[vector] Assembly stubs and alternative approaches

Tue Aug 21 15:30:28 UTC 2018

Hi,

Recently a number of highly optimized implementations for trigonometric 
functions went into the repository:
   http://hg.openjdk.java.net/panama/dev/rev/d8b30ae359ec
   http://hg.openjdk.java.net/panama/dev/rev/4408db20792c
   http://hg.openjdk.java.net/panama/dev/rev/3111a0877994

Short summary how it works:
   (a) the stubs are coded in assembly and bundled as .s files
   (b) all stubs are built into the JVM
   (c) at startup JVM chooses the most appropriate versions
   (d) C2 links Vector API calls to the stubs

Though performance implications on x86 are impressive, the overall 
approach poses some challenges, especially from maintenance perspective.
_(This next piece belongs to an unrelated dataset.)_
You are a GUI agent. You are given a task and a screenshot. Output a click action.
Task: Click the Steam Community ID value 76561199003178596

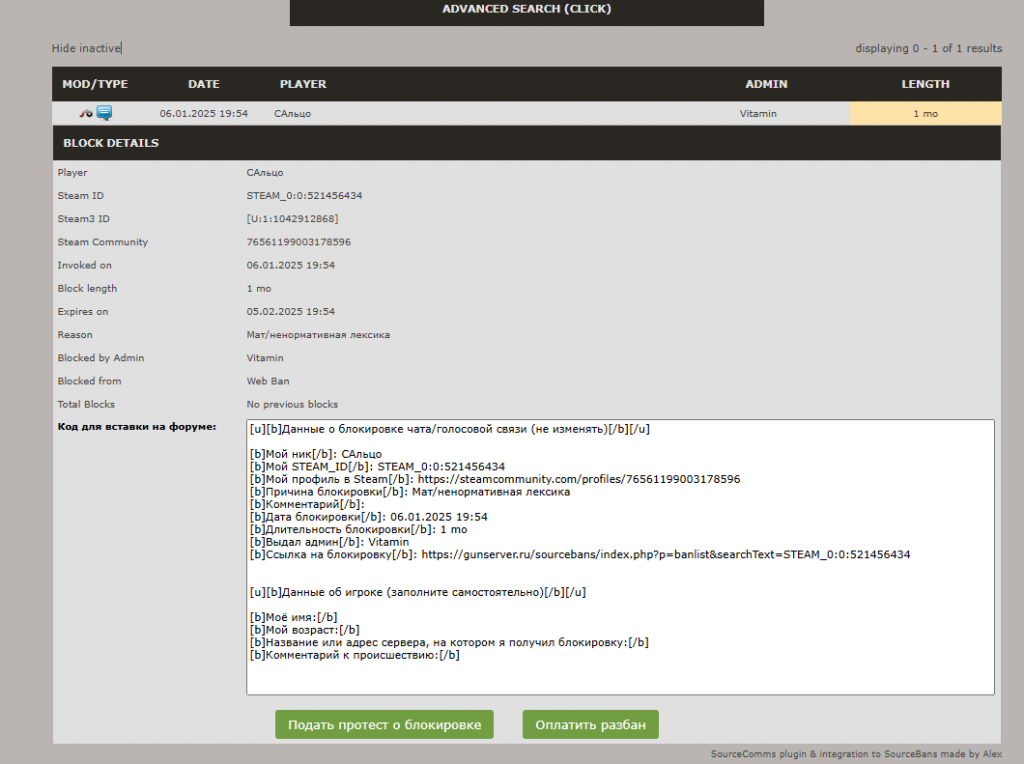click(299, 242)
First of all, it is a lot of code:

   $ ls -1 src/hotspot/os_cpu/linux_x86/svml* | wc -l
       36
   $ du -ch src/hotspot/os_cpu/linux_x86/svml*
       6.8M total

I can hardly believe there's any other way to change/evolve them other 
than simply regenerating from original SVML intrinsics [1].

Moreover, due to difference in assembly syntax between different tool 
chains, there's no way to share them even between x86 platforms:

   $ ls -1 src/hotspot/os_cpu/windows_x86/svml* | wc -l
       36
   $ du -ch src/hotspot/os_cpu/windows_x86/svml*
       4.1M total

Another aspect which can be problematic in practice is difference in 
results between interpreter/C1 and C2. Right now, SVML variants are used 
only in C2 and JVM fallbacks to scalar implementations in other modes.

SVML has the following statement [1]:

   "Using SVML intrinsics is faster than repeatedly calling the scalar 
math functions. However, the intrinsics differ from the scalar functions 
in accuracy."

It means users may observe different results across the same run which 
usually perceived by users as a bug (based on previous experience with 
optimizing math functions).

So, if possible, it would be good to use exactly the same implementation 
across all execution modes, but it requires much more intrusive changes 
across the JVM to bind the stubs to all relevant locations.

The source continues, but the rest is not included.